Counter flow sweep gas demand for the ceria redox cycle

Abstract

The exploitation of solar radiation as abundant energy source and its utilization in solar fuels are crucial for a large scale deployment of a sustainable energy economy. In the search for related efficient, scalable, and economic technologies several two-step solar thermochemical redox cycles are under assessment. Generic thermodynamic process assessments have identified the parasitic power consumption for maintaining low partial pressures of oxygen during the reduction of the redox material as possibly critical efficiency limiting factor. Two options are generally considered for maintaining low oxygen pressures: reduction of the total pressure and sweeping. In case of sweeping with an inert gas, the parasitic power demand is proportional to the sweep gas amount and comprises the pumping power as well as the power for heating the sweep gas to the targeted reduction temperature and the power related to the provision of clean sweep gas.

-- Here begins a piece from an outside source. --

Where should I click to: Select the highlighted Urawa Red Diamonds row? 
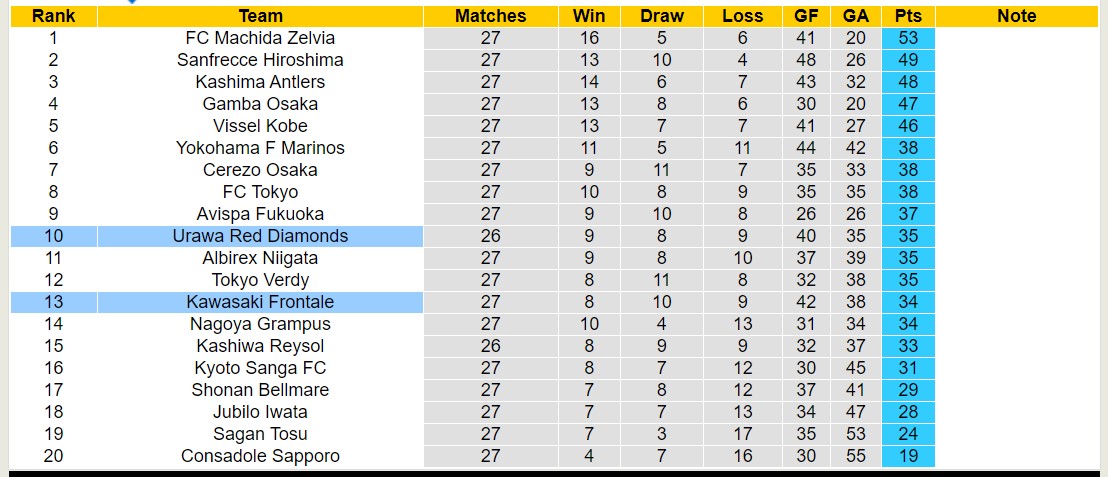(260, 236)
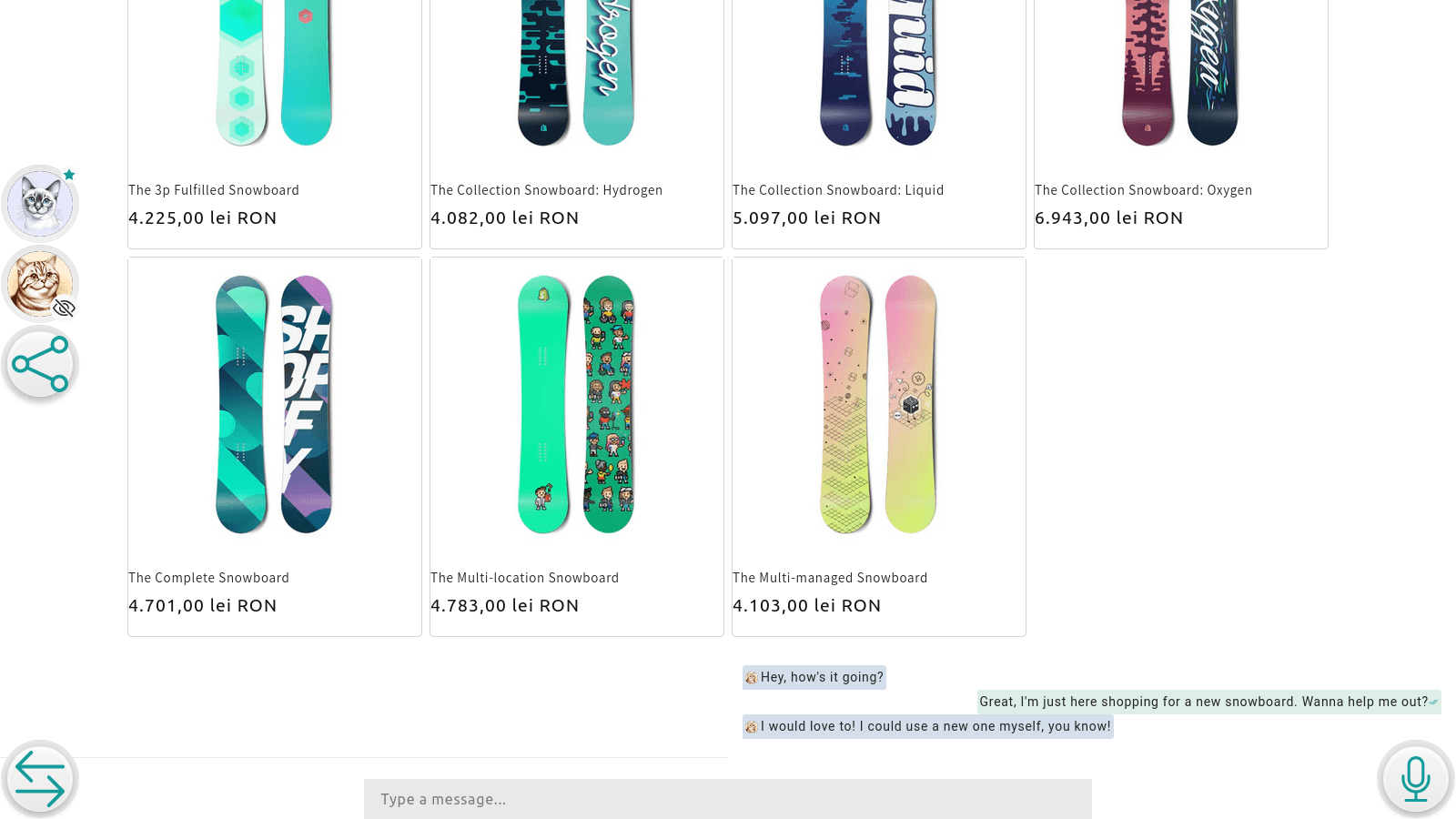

Different models have been proposed in literature to predict the required sweep gas amount for the redox cycle – with highly diverging results. A proposed counter flow model leads to negligible sweep gas demands over a wide set of operational conditions while another model leads to prohibitively high sweep gas demands below 5kPa. In this study a refined counter flow model is proposed, which considers the actual oxygen release characteristic of ceria and the oxygen uptake capability of the sweep gas stream. While the model predicts much higher values of required sweep gas than the previous counter flow model, the application of a counter flow still leads to considerable savings. In addition, a numerical model is used to analyze different operational implications for a counter flow arrangement, showing that a significant additional reduction of the sweep gas demand can be reached by keeping the reduction extent below the thermodynamic equilibrium value. The derived counter flow sweep gas model is compared to the alternative reduction of the total pressure by the use of vacuum pumps on a system level. The results show the relative performances and operational window of sweep gas for redox cycles.